**WHAT TO DO**
Whenever a line below mentions the word "target", that line should be copied.

**RECORDS TO PROCESS**
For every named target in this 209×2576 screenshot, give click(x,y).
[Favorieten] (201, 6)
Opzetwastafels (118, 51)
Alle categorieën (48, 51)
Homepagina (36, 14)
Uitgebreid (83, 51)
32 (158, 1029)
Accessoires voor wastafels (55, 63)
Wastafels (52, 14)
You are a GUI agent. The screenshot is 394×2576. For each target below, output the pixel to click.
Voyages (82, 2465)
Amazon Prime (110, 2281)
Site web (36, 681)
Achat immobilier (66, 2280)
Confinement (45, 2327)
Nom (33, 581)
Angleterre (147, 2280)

**ANSWER SPACE**
For every named target in this 209×2576 screenshot, give click(x,y).
You are a GUI agent. The screenshot is 394×2576. For each target below, output the pixel to click.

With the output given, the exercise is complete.